Mortgage rates fall for the second straight week

Mortgage rates fell again this week after falling almost half a percentage point last week.

According to Freddie Mac, the 30-year fixed-rate mortgage averaged 6.58% in the week ended November 23, compared to 6.61% the week before. A year ago, the 30-year fixed rate was 3.10%.

Mortgage rates have risen for most of 2022, spurred by the Federal Reserve’s unprecedented campaign to raise interest rates to tame rising inflation. But last week, interest rates fell amid reports suggesting inflation may have finally peaked.

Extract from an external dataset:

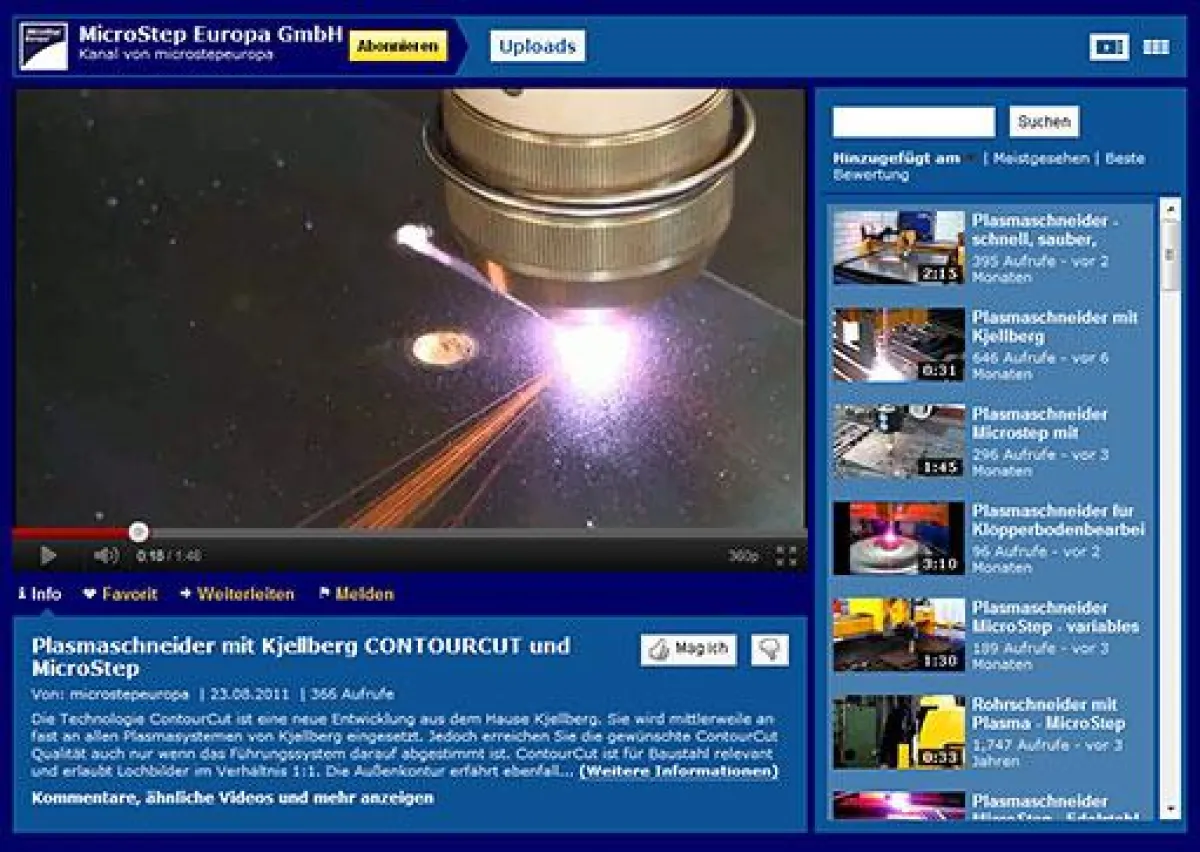Screen dimensions: 1200x852
Task: Mute the video with the speaker icon
Action: (x=105, y=554)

“This volatility is making it difficult for prospective homebuyers to know when to enter the market, and that’s reflected in the latest data showing existing home sales are slowing at all price points,” said Sam Khater, chief economist at Freddie Mac.

The average mortgage rate is based on mortgage applications Freddie Mac receives from thousands of lenders across the country. The survey only includes borrowers who are paying back 20% and have excellent credit ratings. But many buyers who invest less upfront money or have less than perfect credit scores pay more than the average rate.

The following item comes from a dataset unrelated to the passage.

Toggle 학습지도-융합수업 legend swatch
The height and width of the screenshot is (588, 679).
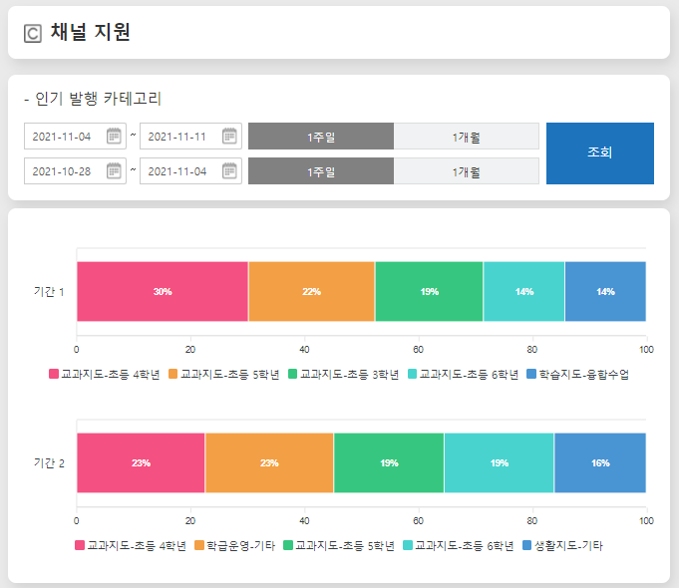point(532,374)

Average weekly rates, normally released by Freddie Mac on Thursdays, are released a day earlier due to the Thanksgiving holiday.

Mortgage interest rates are generally based on the yield on 10-year US government bonds. When investors see or anticipate rate hikes, they take actions that push yields higher and mortgage rates higher.

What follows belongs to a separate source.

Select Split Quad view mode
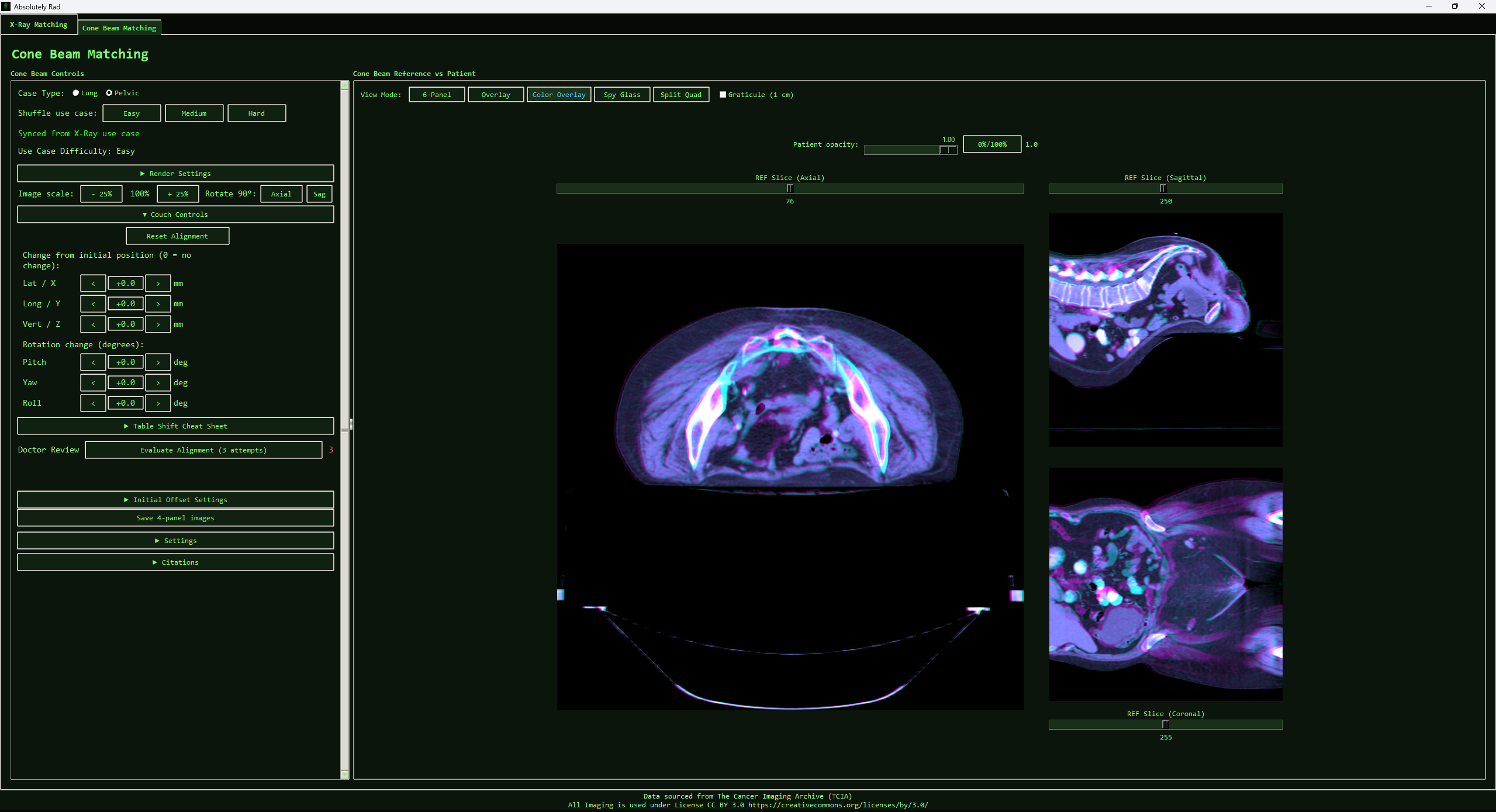 pyautogui.click(x=680, y=94)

10-year government bonds have been trading in a lower range of 3.7% to 3.85% since two inflation reports were released almost two weeks ago that suggested prices rose at a slower-than-expected rate in October. That has caused a major setback in investors’ expectations for future rate hikes, said Danielle Hale,’s chief economist. Previously, the 10-year Treasury was up over 4.2%.

However, the market might be a little too quick to celebrate improving inflation, she said.

At the Fed’s November meeting, Chair Jerome Powell pointed to the need for continued rate hikes to tame inflation.

“This could mean that mortgage rates could go back up, and that risk will increase if inflation readings are on the higher side next month,” Hale said.

While it’s difficult to time the market to get a low mortgage rate, many prospective homebuyers see an opportunity.

“Following generally higher mortgage rates throughout 2022, the recent turnaround in buyer favor is welcome and could save the median homebuyer more than $100 a month compared to what they would have paid if interest rates were lower were over 7%. just two weeks ago,” Hale said.

Both purchase and refinance requests have recovered slightly over the past week as a result of the drop in mortgage rates. However, according to the weekly report from the Mortgage Bankers Association, refinancing activity is still more than 80% below the pace seen last year, when interest rates were hovering around 3%.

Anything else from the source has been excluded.